TASK TO CARRY OUT: The listing below should be written out exactly; please include all of it.

GIVEN DATA:
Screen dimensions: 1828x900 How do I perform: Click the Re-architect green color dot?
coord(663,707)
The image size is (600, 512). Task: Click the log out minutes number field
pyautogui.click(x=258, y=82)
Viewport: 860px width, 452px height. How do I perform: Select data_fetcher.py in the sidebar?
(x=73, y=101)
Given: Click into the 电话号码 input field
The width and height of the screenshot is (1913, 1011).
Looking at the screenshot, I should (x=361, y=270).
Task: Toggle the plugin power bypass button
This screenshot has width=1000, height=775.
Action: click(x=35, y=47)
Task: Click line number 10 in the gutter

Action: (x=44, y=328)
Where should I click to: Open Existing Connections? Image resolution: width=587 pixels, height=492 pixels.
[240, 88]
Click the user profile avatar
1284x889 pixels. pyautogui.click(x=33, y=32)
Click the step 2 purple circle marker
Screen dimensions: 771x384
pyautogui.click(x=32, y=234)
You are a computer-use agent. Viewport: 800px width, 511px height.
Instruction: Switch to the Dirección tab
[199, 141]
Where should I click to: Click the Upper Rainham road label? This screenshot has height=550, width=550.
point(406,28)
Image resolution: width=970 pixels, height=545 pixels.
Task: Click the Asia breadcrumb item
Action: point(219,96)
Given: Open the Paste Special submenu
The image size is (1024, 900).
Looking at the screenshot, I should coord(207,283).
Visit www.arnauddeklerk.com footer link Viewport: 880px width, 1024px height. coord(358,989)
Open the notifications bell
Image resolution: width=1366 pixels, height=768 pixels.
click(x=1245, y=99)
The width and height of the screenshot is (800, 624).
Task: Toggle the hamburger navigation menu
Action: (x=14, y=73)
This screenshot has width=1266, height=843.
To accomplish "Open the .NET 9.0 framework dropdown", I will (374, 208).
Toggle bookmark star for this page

SOLUTION TO THE PROBLEM:
Screen dimensions: 1828x900 How do I perform: Click the Re-architect green color dot?
coord(663,707)
The image size is (600, 512). Task: Click the log out minutes number field
pyautogui.click(x=258, y=82)
Viewport: 860px width, 452px height. How do I perform: Select data_fetcher.py in the sidebar?
(x=73, y=101)
Given: Click into the 电话号码 input field
The width and height of the screenshot is (1913, 1011).
Looking at the screenshot, I should (x=361, y=270).
Task: Toggle the plugin power bypass button
This screenshot has width=1000, height=775.
Action: click(x=35, y=47)
Task: Click line number 10 in the gutter

Action: (x=44, y=328)
Where should I click to: Open Existing Connections? Image resolution: width=587 pixels, height=492 pixels.
[240, 88]
Click the user profile avatar
1284x889 pixels. pyautogui.click(x=33, y=32)
Click the step 2 purple circle marker
Screen dimensions: 771x384
pyautogui.click(x=32, y=234)
You are a computer-use agent. Viewport: 800px width, 511px height.
Instruction: Switch to the Dirección tab
[199, 141]
Where should I click to: Click the Upper Rainham road label? This screenshot has height=550, width=550.
point(406,28)
Image resolution: width=970 pixels, height=545 pixels.
Task: Click the Asia breadcrumb item
Action: point(219,96)
Given: Open the Paste Special submenu
The image size is (1024, 900).
Looking at the screenshot, I should coord(207,283).
Visit www.arnauddeklerk.com footer link Viewport: 880px width, 1024px height. coord(358,989)
Open the notifications bell
Image resolution: width=1366 pixels, height=768 pixels.
click(x=1245, y=99)
The width and height of the screenshot is (800, 624).
Task: Toggle the hamburger navigation menu
Action: (x=14, y=73)
This screenshot has width=1266, height=843.
To accomplish "Open the .NET 9.0 framework dropdown", I will (374, 208).
Toggle bookmark star for this page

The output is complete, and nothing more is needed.